吹き抜け骨折は比較的高齢者に多く、待機手術が可能と言われています。眼窩容積を左右対称になるべく近づけることが大切で、ひどい骨折の場合は眼球陥凹(がんきゅうかんおう)という目が奥に引っ込んだ状態になってしまうことがあります。眼球の位置が変化することや、神経の損傷のため眼瞼下垂症を生じることがあります。受傷した当日に手術を行うこともありますが主張が軽快した1週間〜2週間程度目安に手術を行います。そのため比較的どこで手術を行ってもらうか選択の余地のある外傷と言えます。

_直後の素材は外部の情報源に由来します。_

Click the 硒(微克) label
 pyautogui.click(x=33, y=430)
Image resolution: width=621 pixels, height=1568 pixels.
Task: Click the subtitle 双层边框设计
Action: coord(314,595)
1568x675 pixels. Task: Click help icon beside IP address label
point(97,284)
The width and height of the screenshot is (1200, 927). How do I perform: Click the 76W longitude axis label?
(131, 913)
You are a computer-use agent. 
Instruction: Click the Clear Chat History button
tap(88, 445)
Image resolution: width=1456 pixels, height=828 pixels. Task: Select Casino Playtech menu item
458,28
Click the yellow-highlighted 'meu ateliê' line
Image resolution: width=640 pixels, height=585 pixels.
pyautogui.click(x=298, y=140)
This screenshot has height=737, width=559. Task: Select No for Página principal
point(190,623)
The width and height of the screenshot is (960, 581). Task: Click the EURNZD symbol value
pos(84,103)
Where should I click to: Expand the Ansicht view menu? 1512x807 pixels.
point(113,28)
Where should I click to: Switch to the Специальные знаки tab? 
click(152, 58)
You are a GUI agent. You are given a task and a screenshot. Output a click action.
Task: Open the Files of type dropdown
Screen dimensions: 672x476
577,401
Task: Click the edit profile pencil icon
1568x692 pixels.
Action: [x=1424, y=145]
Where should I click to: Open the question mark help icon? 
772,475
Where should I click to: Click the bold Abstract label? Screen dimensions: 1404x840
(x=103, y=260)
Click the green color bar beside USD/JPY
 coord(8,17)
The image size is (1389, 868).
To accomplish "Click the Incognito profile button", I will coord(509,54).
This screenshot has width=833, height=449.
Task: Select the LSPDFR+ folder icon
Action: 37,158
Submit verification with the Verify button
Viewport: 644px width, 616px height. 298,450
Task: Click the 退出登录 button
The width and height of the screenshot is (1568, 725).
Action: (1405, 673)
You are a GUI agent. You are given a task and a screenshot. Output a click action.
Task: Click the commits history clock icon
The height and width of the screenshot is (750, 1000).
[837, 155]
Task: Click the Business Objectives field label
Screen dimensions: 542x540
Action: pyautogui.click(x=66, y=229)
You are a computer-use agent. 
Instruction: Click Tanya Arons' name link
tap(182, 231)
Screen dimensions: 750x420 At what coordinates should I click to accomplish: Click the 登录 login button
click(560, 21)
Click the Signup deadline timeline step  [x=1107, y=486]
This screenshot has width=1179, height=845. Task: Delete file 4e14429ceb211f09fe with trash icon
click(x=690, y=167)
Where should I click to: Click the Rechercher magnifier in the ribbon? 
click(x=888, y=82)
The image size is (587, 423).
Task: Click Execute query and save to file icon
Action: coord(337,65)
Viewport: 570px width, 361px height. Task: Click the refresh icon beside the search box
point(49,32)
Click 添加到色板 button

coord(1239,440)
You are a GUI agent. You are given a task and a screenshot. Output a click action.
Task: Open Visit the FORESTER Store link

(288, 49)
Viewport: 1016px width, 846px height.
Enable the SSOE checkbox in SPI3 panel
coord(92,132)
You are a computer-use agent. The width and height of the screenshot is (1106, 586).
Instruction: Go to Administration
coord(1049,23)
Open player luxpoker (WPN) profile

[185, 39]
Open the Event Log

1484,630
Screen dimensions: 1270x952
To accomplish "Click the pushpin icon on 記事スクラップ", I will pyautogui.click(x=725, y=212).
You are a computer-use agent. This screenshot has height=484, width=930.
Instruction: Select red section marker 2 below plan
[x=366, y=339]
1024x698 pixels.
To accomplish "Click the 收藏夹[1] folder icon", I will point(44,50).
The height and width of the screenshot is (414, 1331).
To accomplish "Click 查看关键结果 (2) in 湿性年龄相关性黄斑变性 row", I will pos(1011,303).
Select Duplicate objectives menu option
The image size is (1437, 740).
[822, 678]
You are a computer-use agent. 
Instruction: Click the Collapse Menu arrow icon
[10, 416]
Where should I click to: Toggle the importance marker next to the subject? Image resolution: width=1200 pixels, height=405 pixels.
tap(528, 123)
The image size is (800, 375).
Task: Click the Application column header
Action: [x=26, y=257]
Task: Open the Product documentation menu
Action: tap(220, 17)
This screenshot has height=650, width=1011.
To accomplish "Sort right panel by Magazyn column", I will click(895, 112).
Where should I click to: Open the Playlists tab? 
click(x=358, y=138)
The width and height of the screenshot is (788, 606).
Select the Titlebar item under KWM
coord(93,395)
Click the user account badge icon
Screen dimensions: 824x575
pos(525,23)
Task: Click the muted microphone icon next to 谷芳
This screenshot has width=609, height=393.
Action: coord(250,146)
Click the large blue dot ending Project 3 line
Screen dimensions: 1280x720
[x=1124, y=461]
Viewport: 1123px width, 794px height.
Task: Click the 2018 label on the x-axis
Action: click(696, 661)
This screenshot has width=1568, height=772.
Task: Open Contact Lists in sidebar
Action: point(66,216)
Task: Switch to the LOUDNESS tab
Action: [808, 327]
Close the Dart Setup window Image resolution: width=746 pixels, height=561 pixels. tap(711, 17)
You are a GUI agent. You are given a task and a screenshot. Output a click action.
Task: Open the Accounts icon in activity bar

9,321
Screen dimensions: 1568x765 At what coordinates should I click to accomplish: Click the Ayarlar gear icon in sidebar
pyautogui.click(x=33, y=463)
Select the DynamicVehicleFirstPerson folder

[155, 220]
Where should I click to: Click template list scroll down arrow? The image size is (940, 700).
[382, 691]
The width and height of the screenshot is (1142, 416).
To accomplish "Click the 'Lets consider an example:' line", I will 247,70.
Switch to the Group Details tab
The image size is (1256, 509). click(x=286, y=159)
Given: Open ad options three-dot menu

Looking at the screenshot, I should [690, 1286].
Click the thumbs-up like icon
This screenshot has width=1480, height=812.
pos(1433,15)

眼窩吹き抜け骨折は手術を行った後の眼窩の容積を左右で均等にしていくことが不可欠なためこの3Dプリンターを使用した手術には非常に適しております。
重症な症例ではもはや画像診断と3Dプリンターは欠かせないツール!内側壁面と眼窩底の合併骨折に使用した症例では術前にかなり細いかいシミュレーションを行い綺麗にプレートを挿入することができました。以前の手術では不可能であったことがかなり細かい精度で再現でき患者さんの早い回復の一助になりました。
以上難しい症例だからこそ選ばれるクリニックを目指して、南青山TOKUNAKAクリニックでした。